Ma, appunto, ormai il “piano d’uscita” sta diventando il cuore dei contatti informali tra alcuni dei big della maggioranza e i leader dell’opposizione. E nell’orizzonte di un esecutivo tecnico o di larghe intese molti inseriscono nella trattativa provvedimenti come le intercettazioni o il processo breve. Sapendo, inoltre, che il caso Mills si prescrive tra breve, a febbraio prossimo. Un’opzione però – spiegano i diretti interessati – che non potrà  mai diventare pubblica. «Si può concordare con Berlusconi – spiega Pier Ferdinando Casini senza entrare nello specifico – un’agenda delle cose da fare da qui alla fine della legislatura». E in molti nel Partito democratico ricordano l’operazione compiuta 15 anni fa da Massimo D’Alema. Il 4 aprile 1996 – alla vigilia della vittoria di Romano Prodi – andò in visita nella sede di Mediaset e rassicurò: «Non ci sarà  alcun day after. State tranquilli: non ci saranno liste di proscrizione. Avremo la serenità  sufficiente per trovare intese».
Del resto, nei pensieri del Cavaliere il futuro delle sue aziende è una costante. E lo stesso segretario del Pd, Pierluigi Bersani, da giorni va ripetendo ai suoi: «E’ chiaro che non sarà  alcuna ritorsione. Cosa c’entra un’azienda con la politica?». «Ma – puntualizza il vicesegretario Enrico Letta – non accetteremo baratti». Ma le precisazioni contemplano e non escludono quelle possibilità . Anche perché l’idea di un governo di larghe intese presieduto da un “tecnico” come Mario Monti per qualcuno potrebbe prevedere pure il coinvolgimento diretto dei leader dei principali partiti. Nel Pdl qualcuno si spinge a chiedere come contropartita l’elezione del Cavaliere al Quirinale come “suprema garanzia”. Ma il progetto è già  stato scartato: né Casini né Bersani sono intenzionati ad accettare una soluzione del genere.
Tant’è che il fattore principale su cui Confalonieri e Gianni Letta hanno insistito la scorsa settimana è il clima complessivo che si è creato intorno a Palazzo Chigi. E che potrebbe mutare rapidamente proprio in presenza di un passo indietro. Del resto, tutti nel Popolo della libertà  hanno capito che la reazione dei mercati alla manovra economica risente in primo luogo dell’ostilità  che circonda il premier a livello europeo (a via del Plebiscito sono impauriti anche della reazione che avrà  domani il presidente del consiglio europeo Van Rompuy durante il faccia a faccia). La distanza che si è formata con la cancelliera Merkel e il presidente Sarkozy, ad esempio. O i dubbi della Bce che potrebbero acuirsi con la nuova presidenza di Mario Draghi. Gli uomini di Berlusconi, poi, sono terrorizzati da quel che potrà  accadere oggi in Borsa e da quello che potrà  uscire dalle famigerate intercettazioni di Bari (a partire dalle voci su una colorita battuta proprio sulla Merkel). Una miscela esplosiva. Cui si aggiunge il dietrofront di Confindustria e Cisl, e la diffidenza della Chiesa.

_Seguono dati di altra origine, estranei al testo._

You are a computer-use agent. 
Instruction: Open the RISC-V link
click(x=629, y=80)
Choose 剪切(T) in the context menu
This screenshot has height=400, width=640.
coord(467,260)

Insomma tutto sembra confezionato per rendere percorribile l'”exit strategy”. Ma per ora manca il tassello principale: Berlusconi non ha alcuna intenzione di farsi da parte. «Io vado avanti. Sono un combattente e non ci penso a mollare. Se cado si va alle elezioni. Dite che prendo il 20%? Non sarà  così, ma anche se fosse, quel 20% mi consentirà  di trattare». Del resto, quando qualche settimana fa un autorevolissimo rappresentante delle istituzioni italiane chiese ad Angelino Alfano di «considerare la sua giovane età  e il suo futuro politico», il neosegretario Pdl rispose: «Ma lei non capisce che dopo Berlusconi non ci sarà  nessuno di noi».